Connected Worlds by Design-IO

(Due Thursday, March 2nd. ~10 Hours.)

Your job, Dr. Frankenstein, is to create new life. Create a virtual creature which is puppeteered-by or responds-to a user’s real-time interactive input. The input may come from any one or more of the following: the mouse, microphone, and/or the user’s camera-tracked hands, body or face. Depending how your system is operated, it might operate like a virtual mask, or like a virtual puppet — up to you.

By placing a creature into feedback with the actions of an interacting user, we can create companions that stave off loneliness or appear to have feelings, virtual pets like the Tamagotchi that evoke empathy through their fragility, or masks that allow us to express and visualize our inner fursona.

The requirements are as follows:

  • Sketch first.
  • Create your creature at OpenProcessing in a canvas whose dimensions are no larger than  800×800. You may be helped by the technical templates on this page (the lecture notes for 2/23).
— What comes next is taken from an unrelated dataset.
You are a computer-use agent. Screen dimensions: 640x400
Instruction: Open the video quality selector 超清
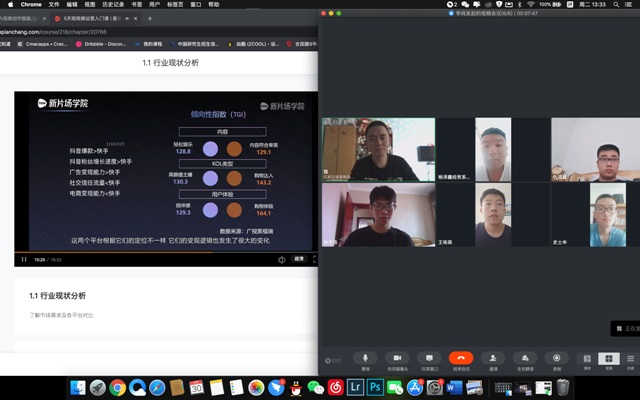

Submit your project to OpenProcessing collection #6 “Interactive Monster”.
  • In the Discord channel #2-8-responsive-monster, create a post. In the post, name your creature (or its species), and embed a couple screen-captured images of it. (If you can include a photo of your notebook sketches, that would be nice, too.)
  • Link to the OpenProcessing project for your creature.
  • In the Discord post, write a paragraph that discusses your development process. What do you like best about your project? Where could it be stronger or better developed?
  • Record an interaction with your creature in a brief (~10 second) screen-captured video. Store this in your Google Drive. Link to your video in your Discord post. Ensure that this Google Drive link is set to public.